What are the best practices ?
In order to avoid those duplicate issues there are some best practices you can follow. Much of the time, a content which is find in different URLs should be canonicalized. It can be done by using 301 redirects, rel=canonical or Parameter handling tool in Google Webmaster Central.
301 redirect
301 redirect is in most case the most relevant solution and especially for URLs issues. It tells search engines which version of the pages is the original and links the duplicate one to the primary one. Moreover, when multiple well ranked pages are linked to a single one, they are not competitors anymore and create a stronger relevancy and popularity signal. Those pages are thus better ranked.
Rel=canonical
Rel=canonical works slightly the same way as 301 redirect except it is easier to implement. It can be used for the copied pieces of content from other websites. It will tell search engines that you know the article copied has been intentionally placed on your website and that all the weight of that page should pass to the original one. If you need further details about how rel=canonical works, we have previously written an article on that subject.
NoIndex, NoFollow
This combined tags is useful for pages which should not appear in search engine’s index. Bots can crawl the page but will not index them.
Parameter handling
Google Webmaster Tool offers different services. One of them is to set a preferred domain for your site and handle URL parameters differently. However, this just applies to Google. Your changes will not be taken into account for Bing or others search engine settings.
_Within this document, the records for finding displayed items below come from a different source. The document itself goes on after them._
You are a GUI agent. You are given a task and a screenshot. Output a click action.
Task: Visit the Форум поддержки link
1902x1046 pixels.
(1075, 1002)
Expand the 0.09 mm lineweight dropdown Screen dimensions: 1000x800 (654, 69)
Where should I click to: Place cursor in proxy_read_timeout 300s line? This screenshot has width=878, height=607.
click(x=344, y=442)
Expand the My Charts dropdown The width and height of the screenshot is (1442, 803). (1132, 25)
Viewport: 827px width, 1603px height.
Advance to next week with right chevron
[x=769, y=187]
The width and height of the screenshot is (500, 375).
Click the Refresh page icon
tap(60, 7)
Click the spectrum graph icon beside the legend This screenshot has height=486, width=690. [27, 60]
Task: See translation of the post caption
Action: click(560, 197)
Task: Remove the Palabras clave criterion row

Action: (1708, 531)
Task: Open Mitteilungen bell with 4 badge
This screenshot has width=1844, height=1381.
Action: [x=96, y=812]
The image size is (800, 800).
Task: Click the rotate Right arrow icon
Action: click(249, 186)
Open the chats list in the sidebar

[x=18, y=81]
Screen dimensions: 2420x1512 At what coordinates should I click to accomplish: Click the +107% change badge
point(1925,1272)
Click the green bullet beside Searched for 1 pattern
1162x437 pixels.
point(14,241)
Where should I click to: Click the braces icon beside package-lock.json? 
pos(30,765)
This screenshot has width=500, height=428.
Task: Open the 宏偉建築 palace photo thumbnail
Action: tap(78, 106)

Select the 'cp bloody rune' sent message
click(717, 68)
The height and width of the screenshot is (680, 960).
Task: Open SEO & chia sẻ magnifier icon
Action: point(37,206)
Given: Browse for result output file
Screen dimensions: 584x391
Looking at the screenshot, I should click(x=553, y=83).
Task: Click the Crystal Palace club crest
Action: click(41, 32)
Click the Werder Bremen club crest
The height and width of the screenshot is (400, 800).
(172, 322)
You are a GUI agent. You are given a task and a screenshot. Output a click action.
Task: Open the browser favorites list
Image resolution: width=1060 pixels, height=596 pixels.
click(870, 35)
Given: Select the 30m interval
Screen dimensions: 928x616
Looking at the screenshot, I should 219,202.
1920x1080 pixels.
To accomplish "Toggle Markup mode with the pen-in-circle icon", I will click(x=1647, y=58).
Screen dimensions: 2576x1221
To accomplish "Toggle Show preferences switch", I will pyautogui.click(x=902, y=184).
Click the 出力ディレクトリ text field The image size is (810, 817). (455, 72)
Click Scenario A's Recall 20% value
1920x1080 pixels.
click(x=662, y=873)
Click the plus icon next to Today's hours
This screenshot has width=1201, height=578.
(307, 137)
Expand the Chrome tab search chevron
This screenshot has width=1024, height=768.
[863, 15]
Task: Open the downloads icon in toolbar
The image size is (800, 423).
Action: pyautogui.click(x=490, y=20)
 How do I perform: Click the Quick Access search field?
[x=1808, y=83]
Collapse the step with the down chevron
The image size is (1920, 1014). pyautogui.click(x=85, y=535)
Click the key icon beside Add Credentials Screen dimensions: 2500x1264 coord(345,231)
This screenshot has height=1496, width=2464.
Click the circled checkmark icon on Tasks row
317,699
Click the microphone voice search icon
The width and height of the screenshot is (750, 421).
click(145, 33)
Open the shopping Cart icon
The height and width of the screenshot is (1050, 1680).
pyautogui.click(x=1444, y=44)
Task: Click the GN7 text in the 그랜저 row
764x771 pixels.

And there are further methods which can be implemented :
Preferred domain
This is a very basic setting that should be implement on every site. It just tells search engines whether a site should be displayed with the www or not in the search engine result pages.
Internal linking
Be careful when internally linking. If you decide that the canonical version of a website is www.mywebsite.com/, then all the internal links should go to http://www.mywebsite.com/website.html and not to http://mywebsite.com/page.html
Merging content
When regrouping content, be sure to add a link back to the original one.
Write unique product description
It might take more time, but if you write your own description whereas taking the manufacturer ones, it might help you to rank above those other sites whose descriptions are all duplicates.